Electrospinning Equipment for Research| Al-doped garnet nanofiber-reinforced cathode-supported composite solidelectrolyte membranes for advanced all solid-state lithium batteries

 Prof. Chen Xinzhi from Kunming University of Science and Technology: Cathode-Supported Composite Solid Electrolyte Membrane Reinforced by Garnet Ceramic Nanofibers

As important electrochemical energy conversion and storage devices, rechargeable lithium-ion batteries (LIBs) hold an irreplaceable position in intermittent renewable energy storage due to their high energy density and long cycle life. However, traditional LIBs predominantly use organic liquid electrolytes, which exhibit flammability, poor chemical stability, and volatility—particularly under high temperatures—posing significant safety risks. Additionally, side reactions between liquid electrolytes and lithium metal anodes lead to interfacial instability and lithium dendrite growth, compromising battery lifespan and safety.To address these issues, solid-state electrolytes (SSEs) have emerged as a critical direction for improving battery safety and stability. Yet, existing SSEs still face challenges such as low ionic conductivity and high electrode-electrolyte interfacial resistance, severely limiting the large-scale application of all-solid-state lithium-ion batteries (ASSLIBs).
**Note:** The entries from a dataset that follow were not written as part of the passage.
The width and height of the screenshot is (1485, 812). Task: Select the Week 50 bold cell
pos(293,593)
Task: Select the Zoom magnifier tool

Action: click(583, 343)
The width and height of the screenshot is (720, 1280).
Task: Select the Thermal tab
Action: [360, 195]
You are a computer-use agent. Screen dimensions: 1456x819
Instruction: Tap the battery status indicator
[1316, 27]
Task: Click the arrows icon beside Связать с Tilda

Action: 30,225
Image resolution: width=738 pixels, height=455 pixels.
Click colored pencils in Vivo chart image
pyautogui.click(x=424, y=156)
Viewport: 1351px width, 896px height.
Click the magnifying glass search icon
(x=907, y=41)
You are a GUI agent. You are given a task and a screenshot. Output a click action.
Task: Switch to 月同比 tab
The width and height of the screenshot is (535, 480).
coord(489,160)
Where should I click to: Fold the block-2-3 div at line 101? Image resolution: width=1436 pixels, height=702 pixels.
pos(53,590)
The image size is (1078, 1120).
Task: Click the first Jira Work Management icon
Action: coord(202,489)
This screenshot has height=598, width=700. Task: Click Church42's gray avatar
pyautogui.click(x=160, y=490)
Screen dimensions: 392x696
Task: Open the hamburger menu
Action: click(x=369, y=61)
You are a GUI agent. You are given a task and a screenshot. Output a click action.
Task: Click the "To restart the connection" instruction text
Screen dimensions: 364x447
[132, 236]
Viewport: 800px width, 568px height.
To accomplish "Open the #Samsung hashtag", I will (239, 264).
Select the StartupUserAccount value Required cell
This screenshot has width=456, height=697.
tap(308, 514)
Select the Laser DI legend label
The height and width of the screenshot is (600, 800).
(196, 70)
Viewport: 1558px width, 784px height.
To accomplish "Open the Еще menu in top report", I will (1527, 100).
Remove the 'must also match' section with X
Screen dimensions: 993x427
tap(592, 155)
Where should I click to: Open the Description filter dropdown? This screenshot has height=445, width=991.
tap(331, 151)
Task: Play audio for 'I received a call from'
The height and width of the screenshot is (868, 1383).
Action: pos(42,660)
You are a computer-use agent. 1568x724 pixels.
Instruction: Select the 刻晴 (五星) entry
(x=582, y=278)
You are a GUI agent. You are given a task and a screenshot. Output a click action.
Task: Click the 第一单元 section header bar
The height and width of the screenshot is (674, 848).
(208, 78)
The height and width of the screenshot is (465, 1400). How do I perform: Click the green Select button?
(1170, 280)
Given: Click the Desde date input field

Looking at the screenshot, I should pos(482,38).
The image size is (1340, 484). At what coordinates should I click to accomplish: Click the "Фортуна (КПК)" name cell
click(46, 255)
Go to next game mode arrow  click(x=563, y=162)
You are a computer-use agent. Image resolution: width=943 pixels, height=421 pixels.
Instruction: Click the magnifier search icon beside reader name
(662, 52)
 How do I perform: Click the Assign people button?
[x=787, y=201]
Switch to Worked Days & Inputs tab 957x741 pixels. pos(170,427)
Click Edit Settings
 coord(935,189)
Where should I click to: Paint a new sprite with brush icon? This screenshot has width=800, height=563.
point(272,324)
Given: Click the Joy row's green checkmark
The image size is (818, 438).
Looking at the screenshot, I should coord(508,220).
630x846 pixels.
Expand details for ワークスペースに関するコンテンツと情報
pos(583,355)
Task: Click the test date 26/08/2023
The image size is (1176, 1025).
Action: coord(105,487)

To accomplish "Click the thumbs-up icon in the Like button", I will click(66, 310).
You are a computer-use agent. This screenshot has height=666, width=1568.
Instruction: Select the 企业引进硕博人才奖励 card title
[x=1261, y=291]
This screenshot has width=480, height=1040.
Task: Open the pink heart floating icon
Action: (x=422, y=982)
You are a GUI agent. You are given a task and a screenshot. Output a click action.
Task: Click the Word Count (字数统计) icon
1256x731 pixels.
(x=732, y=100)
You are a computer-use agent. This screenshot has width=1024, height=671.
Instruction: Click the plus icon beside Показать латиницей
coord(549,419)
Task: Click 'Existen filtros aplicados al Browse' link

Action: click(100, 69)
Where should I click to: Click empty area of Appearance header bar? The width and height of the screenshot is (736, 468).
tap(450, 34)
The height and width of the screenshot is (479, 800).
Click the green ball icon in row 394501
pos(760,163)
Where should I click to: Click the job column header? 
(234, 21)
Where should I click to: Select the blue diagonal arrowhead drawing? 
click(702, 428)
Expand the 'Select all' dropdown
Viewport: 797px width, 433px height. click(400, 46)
Recently, Prof. Chen Xinzhi’s team at the Yunnan Provincial Key Laboratory of Energy Saving in Phosphorus Chemical Engineering and New Materials published a study titled "Al-doped garnet nanofiber-reinforced cathode-supported composite solid electrolyte membranes for advanced all solid-state lithium batteries" in the Journal of Energy Storage. The research developed a novel cathode-supported composite solid electrolyte (CSE) membrane via electrospinning and tape-casting processes, based on polyethylene oxide (PEO) and Al-doped garnet ceramic nanofibers (Li7La3Zr2O12, LLZAO).Compared to the conventional layered structure of cathodes and electrolytes in solid-state batteries, this integrated design establishes continuous lithium-ion transport channels, significantly improving interfacial contact between the electrolyte and cathode. Meanwhile, the incorporation of LLZAO nanofibers markedly enhances the electrochemical performance, mechanical strength, and thermal stability of the PEO polymer electrolyte.The ASSLIBs constructed with this cathode-supported CSE membrane demonstrated exceptional rate capability and cycling stability. This study proposes a scalable strategy for optimizing solid electrolyte membranes, providing critical support for ASSLIBs and related energy storage technologies.

Highlights & Results:

1.Nanofiber Preparation & Characterization: LLZAO nanofibers were fabricated via electrospinning followed by a one-step sintering process (Fig. 1). Scanning electron microscopy (SEM) images revealed that the obtained LLZAO fibers had a diameter of approximately 300 nm (Fig. 2b). Subsequently, a double-layer tape-casting method was employed to prepare the cathode-supported composite solid electrolyte (CSE) membrane (Fig. 2d). Experiments demonstrated that LiFePO₄ was uniformly distributed in the cathode layer, though some pores and cracks were observed on the surface (Fig. 2e). By directly casting the CSE slurry onto the cathode layer, the existing pores and cracks were effectively filled, resulting in a denser electrolyte structure (Fig. 2f).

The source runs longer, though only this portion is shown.